Last Friday, Columbia Gas officials agreed to meet with Moorman and Bowling Green Public Works Director Brian Craft. City officials wanted to make sure if a similar incident occurred in the future that it would be handled differently by the gas company.

“We wanted to make sure we are called immediately,” Moorman said. “If we’re not needed, we can just go home” back to the fire station.

When the leak occurred on the evening of Sept. 13, Bowling Green Fire Division was not notified about the gas leak until at least two hours after gas odors were strong enough that some businesses shut down on the west side of the 100 block of South Main Street. Those businesses included Grounds for Thought, Lahey Appliance and Coyote Beads.

When the fire division arrived downtown, the smell of natural gas was obvious. Atmospheric tests done by firefighters showed explosive levels of gas.

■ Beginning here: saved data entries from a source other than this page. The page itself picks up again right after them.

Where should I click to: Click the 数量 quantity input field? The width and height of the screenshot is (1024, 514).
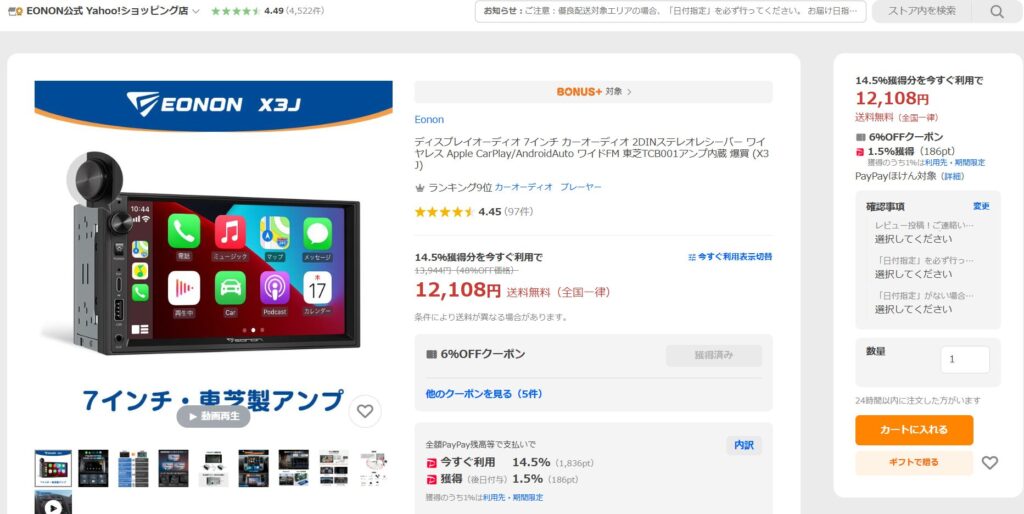(965, 359)
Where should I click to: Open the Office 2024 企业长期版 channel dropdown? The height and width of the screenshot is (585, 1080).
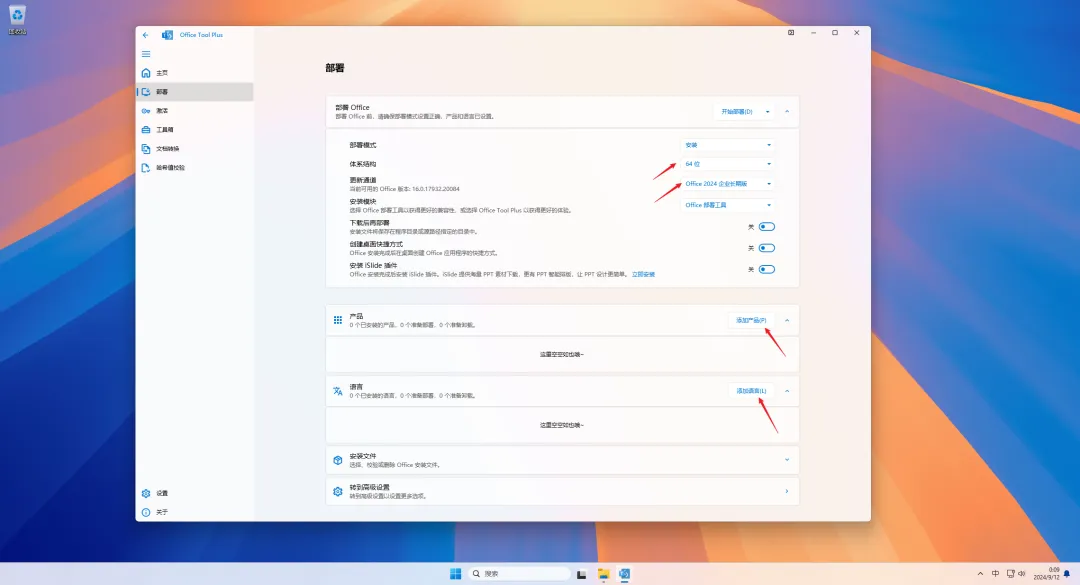click(728, 184)
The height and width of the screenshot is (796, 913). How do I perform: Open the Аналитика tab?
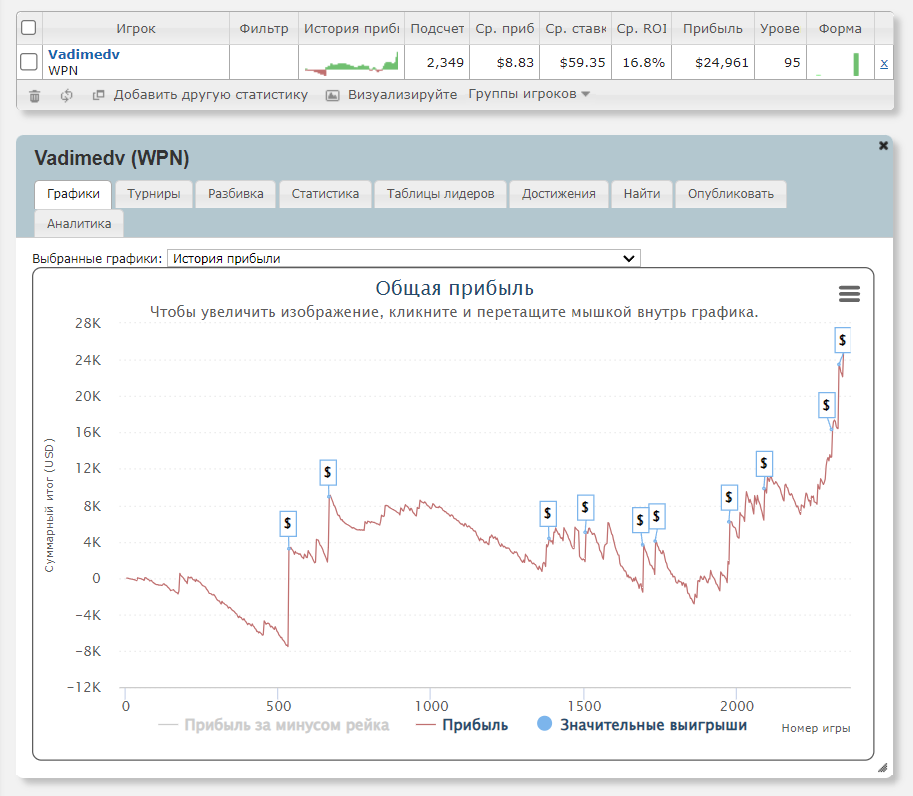coord(79,224)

“The gas levels were at a dangerous level,” Fire Chief Bill Moorman said. “It was getting to the point that a spark, anything can really set it off. Pretty much anything ignites natural gas.”

The Bowling Green Police Division joined the fire division in evacuating the businesses and residents in the general area of the leak in the 100 block of South Main Street. The street was also closed to traffic to reduce the risks.

After the leak, Columbia Gas defended its response.

“They followed all their protocols,” Moorman agreed. But city officials are not satisfied with those protocols.

Cheri Pastula, communications and community relations manager for Columbia Gas, said the gas crews followed proper procedures. The fire division was notified when the gas company knew the electricity needed to be shut off, she said. The fire division removed the electric meter from the buildings involved.

“We have gas professionals that are experienced in emergency response and will notify first responders when necessary,” Pastula said. “All of our policies and procedures were followed appropriately and most importantly, safely.”

However, after Friday’s meeting with city officials, Columbia Gas officials agreed to go beyond their protocols and immediately call the fire division in the case of a significant leak.

The work to replace aging gas lines downtown has been going on all summer. The work should be wrapping up sometime in October, said Assistant Municipal Administrator Joe Fawcett.

The meeting between city and gas officials should result in an improved response in case a leak occurs again, he said.

“They made a mistake, obviously,” Fawcett said.

“I’m happy that they saw the importance of meeting with the city staff,” he said. “And they were willing to modify their procedures.”